[Your instructions]:
Data follows below. Repeat exactly the lines between the line holding "Image resolution: width=1090" and the line holding "Given: Open the", inclusive, and nothing more; drop pictures.

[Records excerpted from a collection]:

_ _ _

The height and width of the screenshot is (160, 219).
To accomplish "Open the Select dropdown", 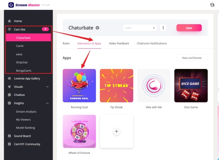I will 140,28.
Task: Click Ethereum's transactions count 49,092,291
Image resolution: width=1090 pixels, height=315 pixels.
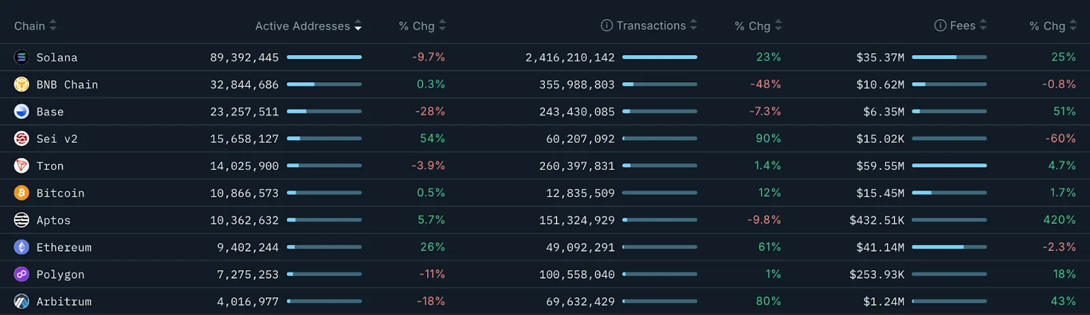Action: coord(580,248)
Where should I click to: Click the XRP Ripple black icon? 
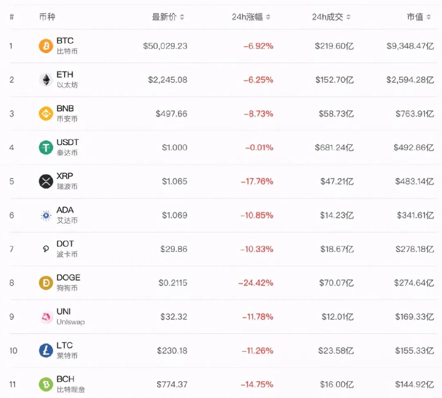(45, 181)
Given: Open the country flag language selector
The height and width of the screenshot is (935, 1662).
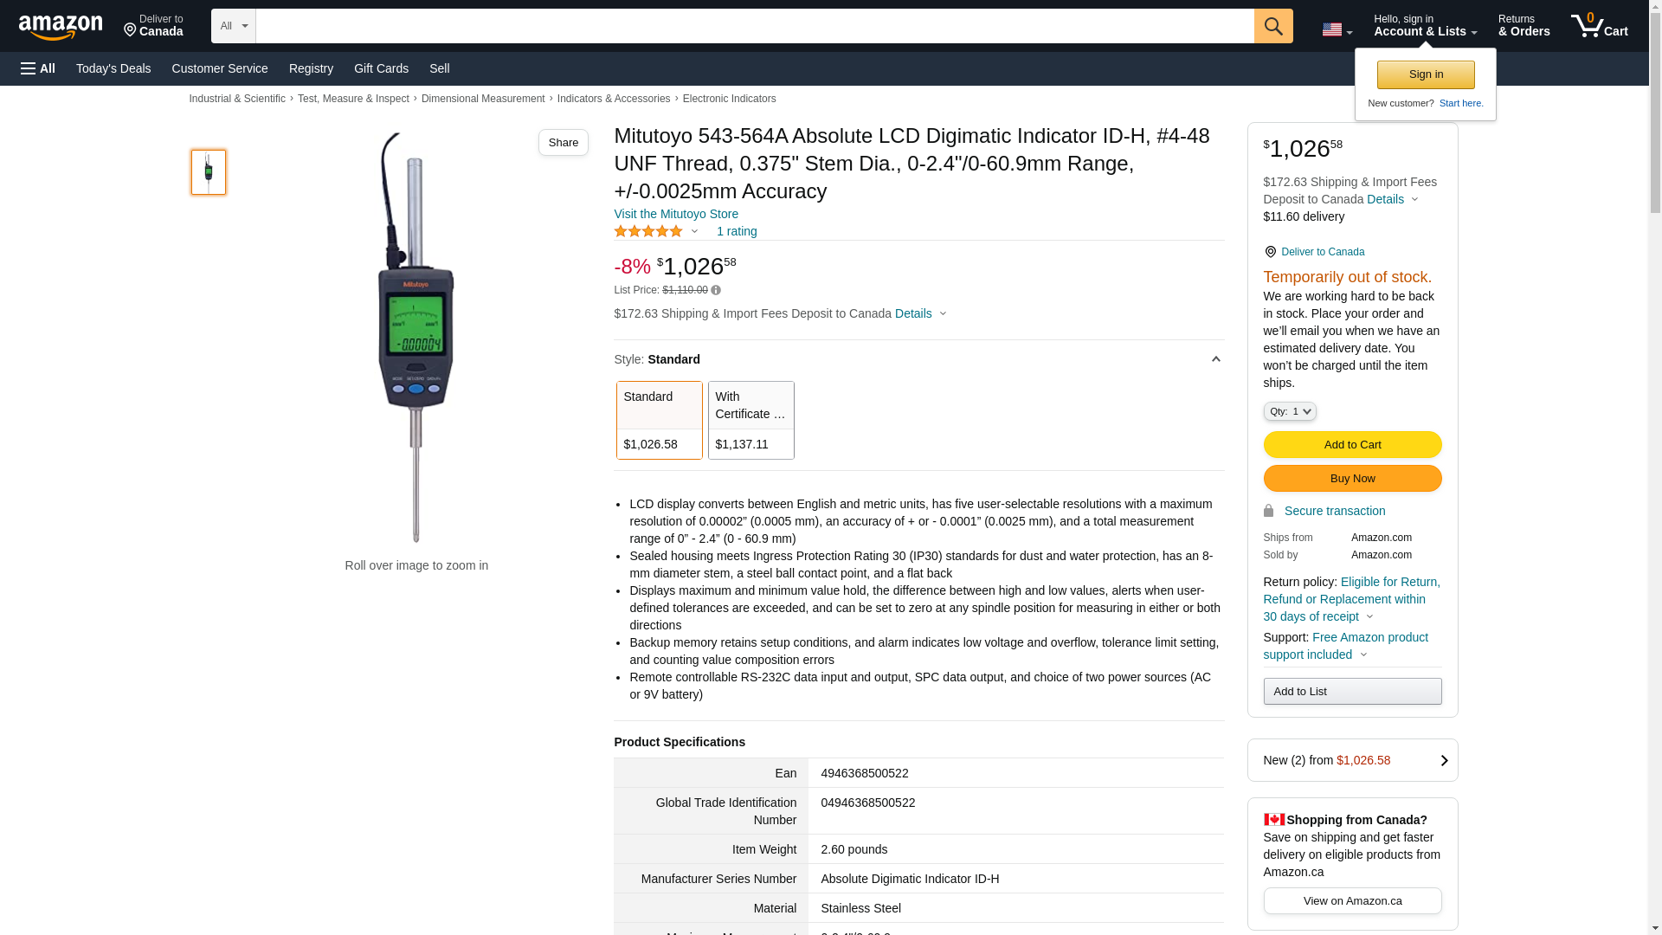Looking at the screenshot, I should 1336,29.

_ _ _

[Solved problem]:
Image resolution: width=1090 pixels, height=315 pixels.
Action: coord(580,248)
Where should I click to: Click the XRP Ripple black icon? 
(45, 181)
Given: Open the country flag language selector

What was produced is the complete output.